Because the local Junior College was probably desperate for a teacher, I find myself teaching an ethics class as an adjunct professor. It is mostly a situational ethics class, concentrating on how to be ethical in society. Since this classroom setting is not the local church, I am stuck in the awkward position of being unable to preach. Which, by the way, is harder than you might think.
For example, we have dealt with the issue of honesty. Would you tell on someone if you knew that they were having an affair? Would you use answers to the SAT/ACT test if you could acquire them beforehand? If you found out that a thirty year old married man was involved in a relationship with a fifteen year old girl, would you contact the police? The wife? The parents?
Even more basically, we have to ask why we "feel" that cheating is wrong. Who says it is wrong? Why is it wrong? Why is it that we cannot agree on the proper course of action?
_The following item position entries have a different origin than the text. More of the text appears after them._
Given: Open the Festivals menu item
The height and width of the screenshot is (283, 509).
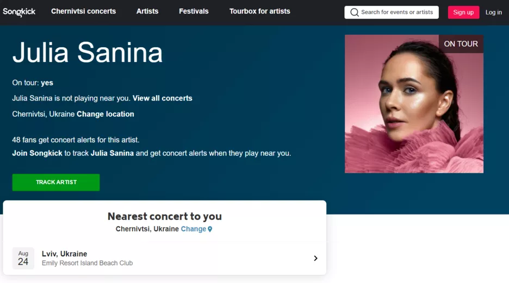Looking at the screenshot, I should [x=194, y=11].
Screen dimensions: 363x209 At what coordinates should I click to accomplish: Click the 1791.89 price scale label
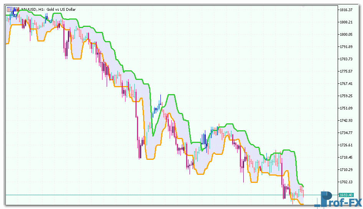tap(346, 47)
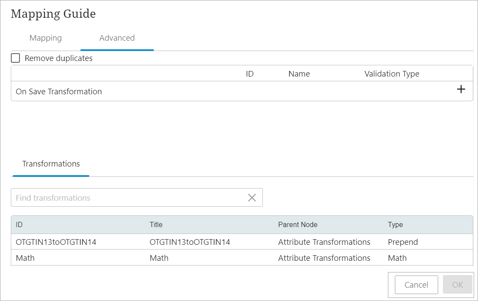The width and height of the screenshot is (478, 301).
Task: Switch to the Mapping tab
Action: pyautogui.click(x=45, y=38)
Why will some say, adamantly, that we should go to the authorities while other strongly urge folks to mind their own business? Should the majority be able to impose it's will on the minority? Sometimes? Always? How do we know when to impose our own will on others?
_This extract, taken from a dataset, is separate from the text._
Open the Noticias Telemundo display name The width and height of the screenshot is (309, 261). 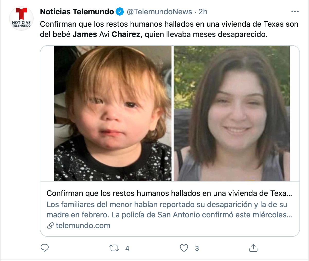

My purpose as a teacher in this setting is to teach the students how to think logically through difficult moral dilemmas. At the same time, I often purposefully upset the worldview of students so that they may try to discover what, if anything, is at the bottom of their personal ethical code. This unsettling process is like stirring muddy waters. What often appeared clear at the beginning seems terribly muddled by the end of the day.
Currently, I feel that my job at this instituition is to stir the waters, to upset the apple cart. My grief comes in that the fact that I believe, without the gospel of Jesus Christ, there is no getting those apples back into the cart. The joy of kicking of the apple cart is significantly lessened if one is not allowed to give a great deal of help in clean-up. Sometimes, it simply feels mean to leave a student in the morass of ethical dilemma.
All this to say, I find my current positions potential for joy limited by my inability to pronounce: THUS SAITH THE LORD! I have to be tactful, and I have to believe that if the Lord would open the door for me to go about upsetting apple carts, then He means to use the mess I make for His glory and for the good of those who love Him. May the Lord clean up the mess I make, as always!
Covered in Writing
12 years ago
1 comment:
I think you need to point out to the students that you are a Christian and that many of your beliefs do stem from that. That wouldn't necessarily be a violation of the constraints and allows students afterwards to ask more questions about it.